On October 31, 2022 the General Counsel of the National Labor Relations Board released a memo urging the Board to adopt a “new framework” for protecting employees from “intrusive or abusive” forms of electronic monitoring and automated management technologies that interfere with employee rights to self-organize and to engage in collective bargaining under Section 7 of the National Labor Relations Act.

The memo’s definition of electronic monitoring and automated management technologies is broad, capturing such diverse practices as:

  • Recording worker conversations or tracking worker movements through wearable devices, security cameras or radio frequency identification badges.
  • Tracking drivers through GPS devices or cameras.
  • Monitoring employees in the office or at home using key loggers, screenshots, webcam photos or audio recordings.
  • After-hours tracking of employee whereabouts or communications through employer-issued phones or wearable devices, or through applications installed on worker devices.
  • Use of algorithm-based decision-making to manage employee productivity, screen job applicants or issue discipline.

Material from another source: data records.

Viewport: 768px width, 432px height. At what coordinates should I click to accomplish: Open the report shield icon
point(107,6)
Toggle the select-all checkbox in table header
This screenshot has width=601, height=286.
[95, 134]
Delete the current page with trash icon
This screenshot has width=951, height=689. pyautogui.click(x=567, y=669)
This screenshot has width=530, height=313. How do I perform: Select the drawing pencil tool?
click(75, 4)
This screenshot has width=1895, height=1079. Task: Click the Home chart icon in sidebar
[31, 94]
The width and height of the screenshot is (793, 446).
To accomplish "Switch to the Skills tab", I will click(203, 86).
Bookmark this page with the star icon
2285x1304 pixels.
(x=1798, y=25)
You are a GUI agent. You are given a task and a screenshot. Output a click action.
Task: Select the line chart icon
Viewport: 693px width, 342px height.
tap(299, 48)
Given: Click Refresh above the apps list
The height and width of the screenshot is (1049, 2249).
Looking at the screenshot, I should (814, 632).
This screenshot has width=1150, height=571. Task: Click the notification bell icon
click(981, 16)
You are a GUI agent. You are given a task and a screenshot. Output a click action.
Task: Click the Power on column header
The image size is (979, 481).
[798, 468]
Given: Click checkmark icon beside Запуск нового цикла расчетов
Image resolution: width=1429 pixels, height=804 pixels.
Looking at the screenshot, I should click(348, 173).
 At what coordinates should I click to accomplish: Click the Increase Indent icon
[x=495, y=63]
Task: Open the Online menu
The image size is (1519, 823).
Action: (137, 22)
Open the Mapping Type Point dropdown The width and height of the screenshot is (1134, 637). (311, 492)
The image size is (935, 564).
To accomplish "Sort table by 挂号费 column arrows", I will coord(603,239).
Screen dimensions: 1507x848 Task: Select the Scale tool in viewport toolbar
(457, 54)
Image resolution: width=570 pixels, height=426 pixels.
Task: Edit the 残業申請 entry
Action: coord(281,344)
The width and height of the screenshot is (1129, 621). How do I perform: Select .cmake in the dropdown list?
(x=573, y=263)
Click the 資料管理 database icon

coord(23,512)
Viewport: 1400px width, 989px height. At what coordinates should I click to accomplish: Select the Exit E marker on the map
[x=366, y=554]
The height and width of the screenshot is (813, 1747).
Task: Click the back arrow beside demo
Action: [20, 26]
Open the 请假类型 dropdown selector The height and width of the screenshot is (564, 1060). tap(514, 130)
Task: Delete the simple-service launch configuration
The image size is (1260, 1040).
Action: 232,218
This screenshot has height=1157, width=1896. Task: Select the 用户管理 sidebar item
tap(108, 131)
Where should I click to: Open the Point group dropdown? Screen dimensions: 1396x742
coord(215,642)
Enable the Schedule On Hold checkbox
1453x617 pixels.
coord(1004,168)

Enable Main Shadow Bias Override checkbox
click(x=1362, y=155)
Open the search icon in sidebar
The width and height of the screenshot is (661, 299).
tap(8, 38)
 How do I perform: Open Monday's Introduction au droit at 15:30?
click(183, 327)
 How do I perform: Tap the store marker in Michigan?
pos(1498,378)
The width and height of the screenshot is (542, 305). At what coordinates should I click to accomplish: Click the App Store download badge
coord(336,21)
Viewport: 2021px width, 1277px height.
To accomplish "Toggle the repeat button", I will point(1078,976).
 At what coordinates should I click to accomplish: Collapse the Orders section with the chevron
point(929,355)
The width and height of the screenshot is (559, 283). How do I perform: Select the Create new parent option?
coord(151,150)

While noting existing precedent protecting workers from technological infringement of their Section 7 rights, the memo calls for the Board to “adapt the Act to changing patterns of industrial life” by adopting a new framework that will:

  • Protect the “right to privacy” that allows employees to participate in protected activities “without the fear that members of management are peering over their shoulders”; and
  • Address the “breakneck pace of work set by automated systems” that may severely limit or prevent employees from engaging in protected conversations.

The memo notes that employers may have legitimate reasons for using electronic monitoring and automated management technologies, but that such reasons must be balanced against employee rights under the Act. To that end, the memo recommends that in appropriate cases, the Board should:

  • Find that an employer has presumptively violated the Act where surveillance and management practices, viewed as a whole, would “tend to interfere” with or prevent a reasonable employee from engaging in activity protected by the Act;
  • Require an employer to establish that the practices at issue are narrowly tailored to address a legitimate business need (i.e. that the need cannot be met through means less damaging to employee rights);
  • Balance the respective interests of employers and employees to determine whether the Act permits an employer’s practices; and,
  • Require employers to disclose the technologies it uses, its reasons for doing so, and how it uses the information it obtains unless the employer can demonstrate special circumstances requiring covert use of monitoring and management technologies.

The extent to which these presumptions and obligations will be applied remains to be seen. Employers who utilize any monitoring or management technologies in respect of employees should be prepared for the possibility of complaints based on interference with Section 7 rights.

The GC’s memo ends by committing to an interagency approach to workplace monitoring and management technologies, working with other Federal entities to address such harms as:

  • Discrimination in hiring.
  • Misclassification of employees and independent contractors.
  • Unfair and deceptive pay practices.
  • Selling or sharing workers’ personal data.
  • Injuries caused by overwork and repetitive motions.

This memo is a reminder that along with the growth in influence of monitoring and management technologies in the workplace there is also a growing unease among employee advocates over the potential for abuse. Scrutiny of the use of these technologies will likely increase at the NLRB and other federal agencies moving forward. Consider consulting counsel with questions about use of such technologies in the workplace.